I know I could use a little more of the mercy and peace rather than restlessness, especially these days. You see, I'm still unemployed...searching, had 1 interview with the VA, but it could still be months before anything happens with that (supposing I even get that job). Right now, I am home full time, working a few hours here and there at Maddie's preschool just to have some income (even though a classroom full of little kids is like pulling teeth for me), and constantly worried about money. I know in my heart and head that God will take care of us, He always has provided for my needs. I know that my family will not kick us to the curb anytime soon, but I also know it takes a toll on them for us to live here full time without any income from me. With so much unrest already in our lives, I think I need to learn to be the calming force in Maddie's life. To provide a sense of peace when there is so much uncertainty. Practicing peace does not come naturally, but I am hoping to figure out how to practice daily--or at "least fake it til I make it".

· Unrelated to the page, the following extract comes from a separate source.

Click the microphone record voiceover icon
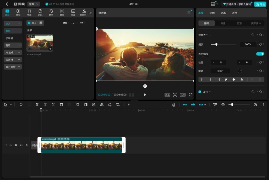tap(174, 105)
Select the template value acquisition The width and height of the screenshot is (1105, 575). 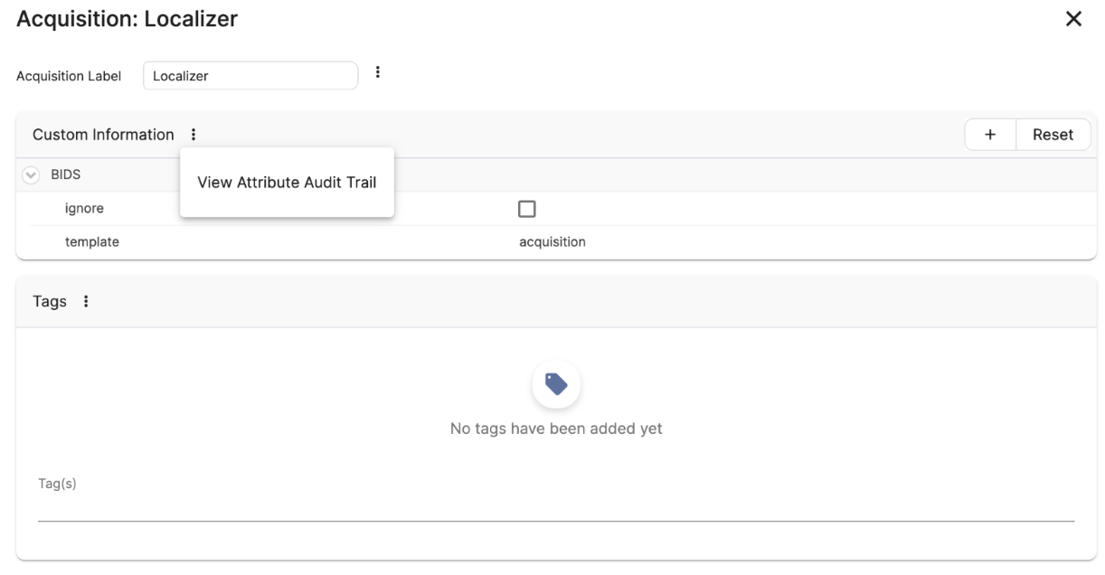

The Love Dare also mentions that "It is often an emotional reaction that flows out of our own selfishness, foolishness, or evil motives". I am by no means a perfect person or mother and as a human I tend to have my moments of selfishness...you know, those nights when you just really want to watch XYZ show that happens to come on right at your child's bedtime...so you delay bedtime, only for your child to melt down and through a HUGE fit...and you know what happens next--you get upset and things usually get worse from there. I hope that through this journey I will learn how to be a little less selfish at times and a little more open to the calmness that being patient can bring to my home.

So Day 1--the dare is to "say nothing negative at all". For me, this means not having a short fuse, but rather open ears to listen to Maddie and the patience to help her rather than repeat a request multiple times. I know I cant do it alone, but I am hoping that with a little encouragement from God, I will be able to say nothing negative and to show a little more patience tomorrow as we go about our day.

In addition to my own personal Love Dare, I am working to improve my joy in the events of my day...so starting today I am listing 5 things I am grateful for each day: 1 - Friends and Family, 2 - spending time with Maddie, 3- a poop-free day (you don't really want to know what this means, lol), 4 - finding new storage solutions, and 5 - being able to support deployed troops through care packages/letters even when I am facing financial difficulties.

With Love from the Smiths....the journey begins!